Suggested Leader and Champion Loadouts
- The Counter-Charging Leader – This leader comes with a servo-claw or flail, plasma pistol, and either Nerves of Steel or Unstoppable. They sit back taking pot shots with their pistol and waiting for an enemy fighter to come within punishment range. When the counter-charger does get a charge off, it’s going to be devastating against just about anyone but the toughest fighter around. Against shooty gangs, this guy can move up with your combat shotguns and juves and take the fight to the heart of the enemy gang. Suggested upgrades: Toughness, Weapon skill, Strength and augmented armor.
- The Overseer Leader – Personally, I find Overseer leaders boring and unfun, but they’re legit good, so I feel obligated to mention them. Keep this fighter by your damage dealers and fuel some double actions. Keep them cheap, though, as they probably won’t do much in the game. You might want to give this fighter a close combat weapon, though, as they can be a budget counter-charger if you need it. Suggested upgrades: Mentor, Toughness.
- The Plasma Gun Champion – Like the header says, this one’s a champ with a plasma gun and Unstoppable or True Grit. You want this character alive, so give them some tanky skills to keep them in the fight and shooting! Suggested upgrades: Ballistic Skill, Toughness, Munitioneer, Photo-goggles.
- The Grenade Launcher Champion – Here we have a champ with a GL, and either Fixer or Munitioneer. This character rules, as they need almost no upgrades to be incredibly and sustainably useful. Sit ‘em back and launch those grenades wherever they’ll be the most useful. Suggested upgrades: SMOKE GRENADES, Toughness, Ballistic Skill.

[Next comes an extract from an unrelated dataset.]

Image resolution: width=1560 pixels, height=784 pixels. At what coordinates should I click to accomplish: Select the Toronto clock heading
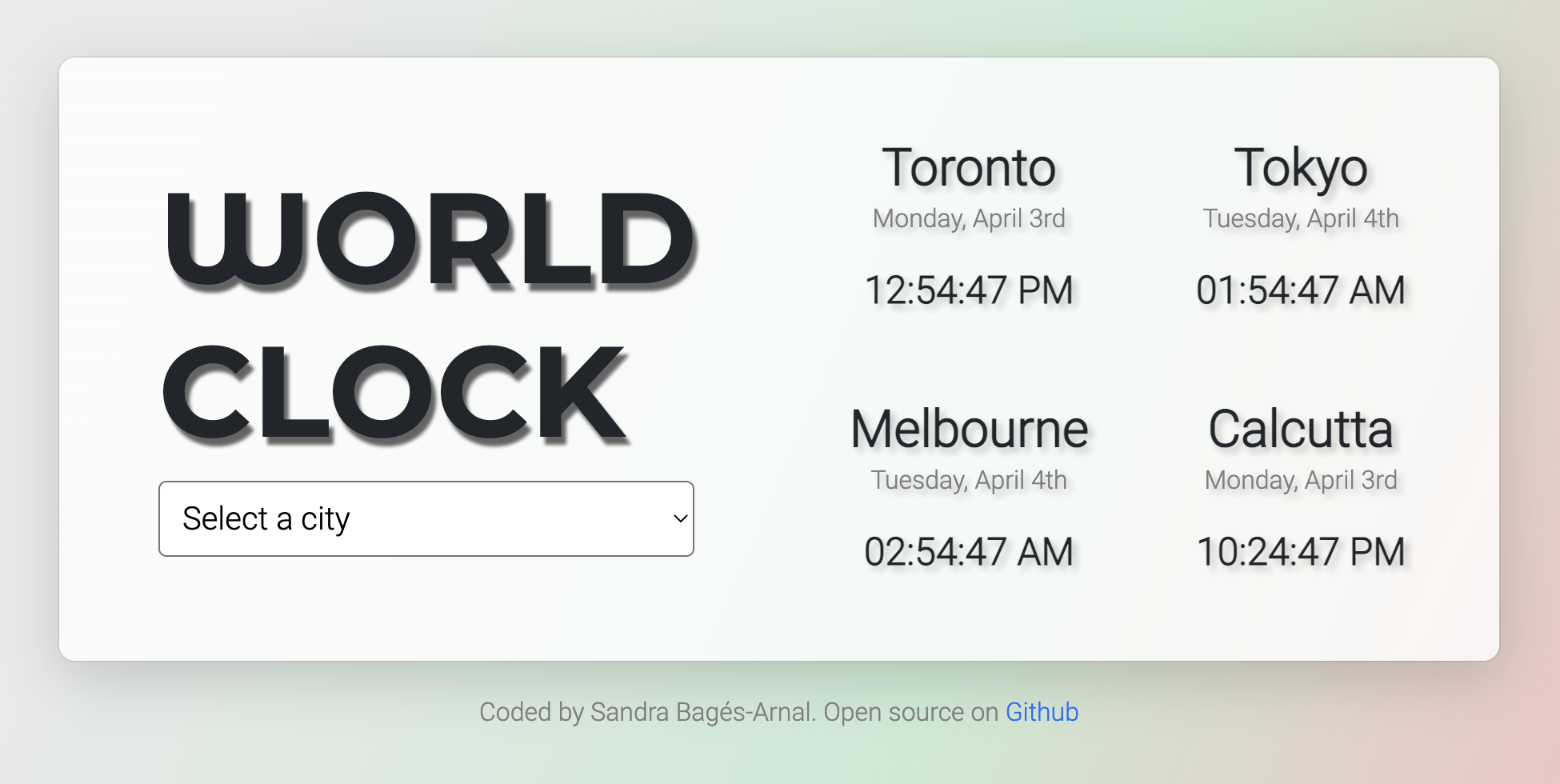coord(970,168)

Out-Of-The-Box 1,000-credit Gang
- Leader w/ stub gun, dum dums, servo claw (Nerves of Steel or Overseer) – 160
- Champion w/ harpoon launcher (Unstoppable or True Grit) – 205
- Champion w/ heavy stubber (Nerves of Steel) – 225
- Ganger w/ combat shotgun – 110
- Ganger w/ combat shotgun – 110
- Ganger w/ autogun – 70
- Ganger w/ autogun – 70
- Juve w/ stub gun, fighting knife – 50
Dan’s “Standard” 1,000-credit Gang
- Leader w/ plasma pistol, flail (Nerves of Steel) – 190
- Champion w/ plasma gun (Unstoppable) – 195
- Champion w/ grenade launcher (Fixer) – 160
- Ganger w/ combat shotgun – 110
- Ganger w/ combat shotgun – 110
- Ganger w/ boltgun – 110
- Ganger w/ Autogun – 70
- Juve w/ stub gun, flail – 55
Orlocks present an interesting challenge in Necromunda: you build a gang with solid equipment and then try to grind down your enemies with solid and adaptive play to go along with your good gear choices. It’s super rewarding when you can take down a group of tooled-up Goliath face-punchers or sneaky Matrix cosplayers (thanks, RagnarokAngel!) with nothing but grit, determination and a hail of bullets. If you agree, disagree, or feel the need to defend the noble heavy flamer, please feel free to let me know in the comments or at firstname.lastname@example.org.
Before we go, some parting tips: buy smoke grenades, armored undersuits, photo-goggles on your shooters, and an Ambot with the grav-fist. You’ll thank me, I promise.